For the second and third colour stencil on this print I also used a simple reduction process, using an ordinary paper stencil.
The second vinyl stencil was made, attached and registered. See the register position crosses on my tracing paper ‘map’ plan above.
And printed in the same manner as the first colour layer; again with a colour/tone blend, on the whole edition.
Then a simple cut out area in a sheet of freezer paper (most thin paper works OK but freezer paper is semi water resistant) of the area I wished to print again, was laid on a registered test proof; with some small tabs of tape sticky side up on the edges.
And the tape tabs pressed to just tack the paper stencil in place.
A test proof was then printed; the adhesive quality of the wet ink ink itself attaching the paper stencil to the mesh (hopefully still in perfect register!) for all the rest of the edition to receive the third colour.
Once the stencil was peeled off the mesh and the screen thoroughly washed clean, I de-greased the mesh with totally safe Rubbing/Isoproply Alcohol. Another tip gratefully received from Melanie Cervantes!
For the planned fourth colour – I was getting to the final details now – I realised I was running out of vinyl large enough to cover the whole area in one piece. I found that simply taping smaller pieces together, in position, before going ahead with the transfer, works fine. However, I was so wrapped up in working this out that I made the most basic of rookie mistakes….and forgot to reverse the tracing before I cut it out! My excuse is that, of course, normally, hand cut stencils or red film positives are cut out the same way round as they will print.
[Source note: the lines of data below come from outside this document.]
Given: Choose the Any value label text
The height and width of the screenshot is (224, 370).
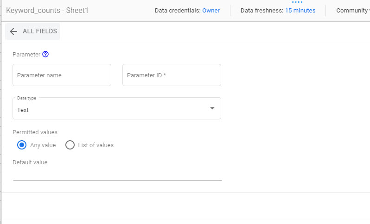Looking at the screenshot, I should (43, 145).
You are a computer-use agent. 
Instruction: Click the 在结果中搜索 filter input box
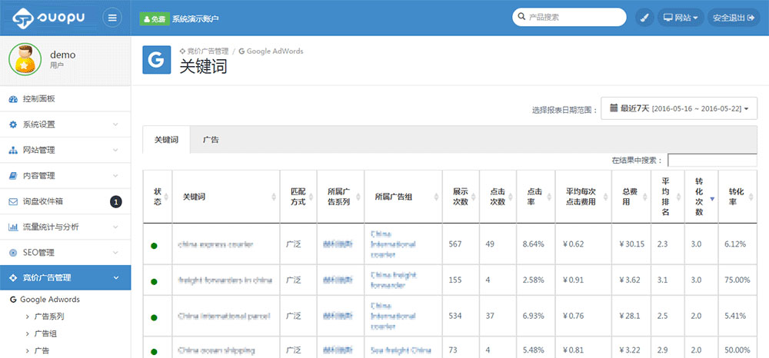coord(711,161)
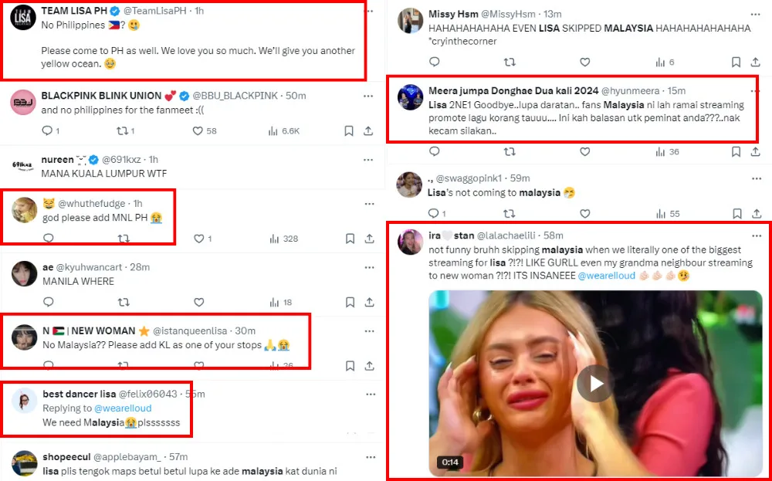Viewport: 772px width, 481px height.
Task: Open @wearelloud link in best dancer lisa's reply
Action: click(x=123, y=408)
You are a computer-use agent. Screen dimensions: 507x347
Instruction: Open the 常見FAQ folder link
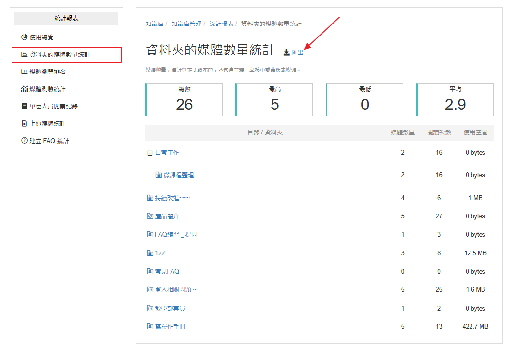tap(167, 272)
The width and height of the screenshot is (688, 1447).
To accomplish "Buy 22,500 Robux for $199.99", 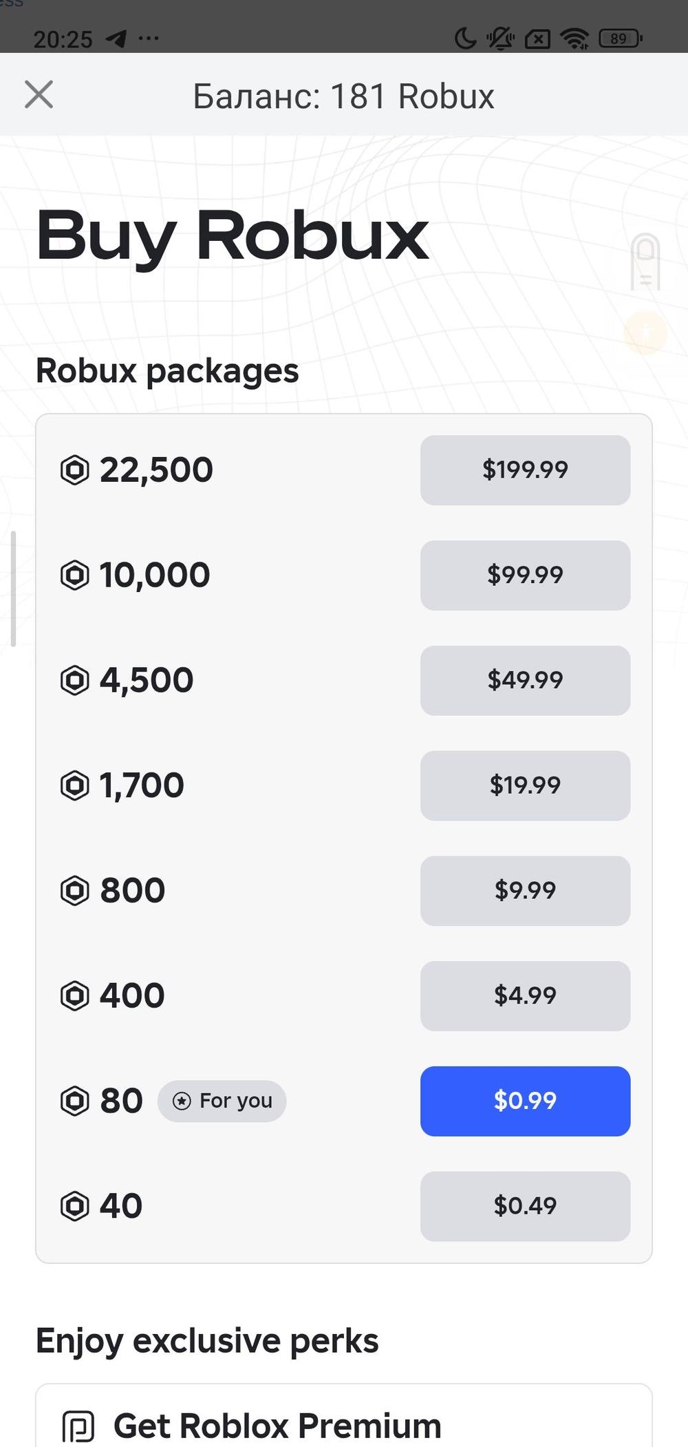I will [525, 470].
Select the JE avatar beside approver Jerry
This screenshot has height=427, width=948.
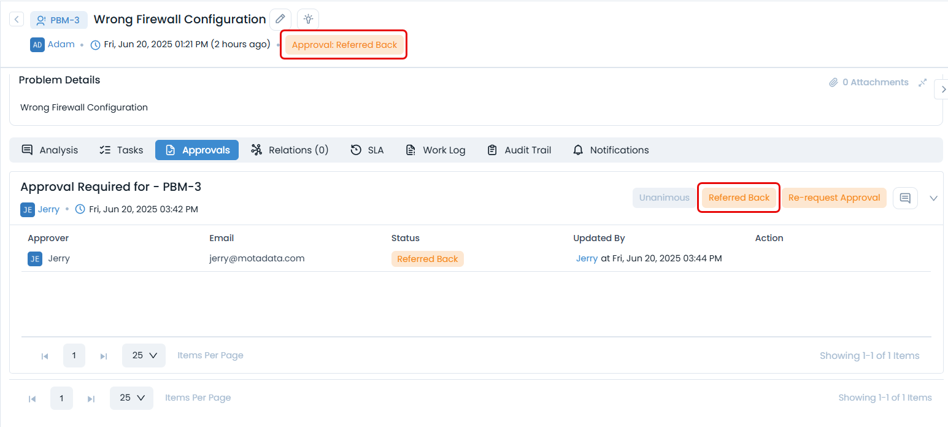34,258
But I won’t do that again!
But I won’t do that again!
So a re- cut fourth, and then a final fifth stencil completed the print. I have to say I am completely delighted with both the finished piece and the process itself. I will do more. The next plan will be to combine this simple screen print stencil process with linocut; again thinking that it will be possible to ‘hand colour’ lino prints which can of course also be produced in the most basic of circumstances – perhaps using a craft press!
'Nuthatch' 45 x 38 cm Edition of 12 on 300gsm Somerset.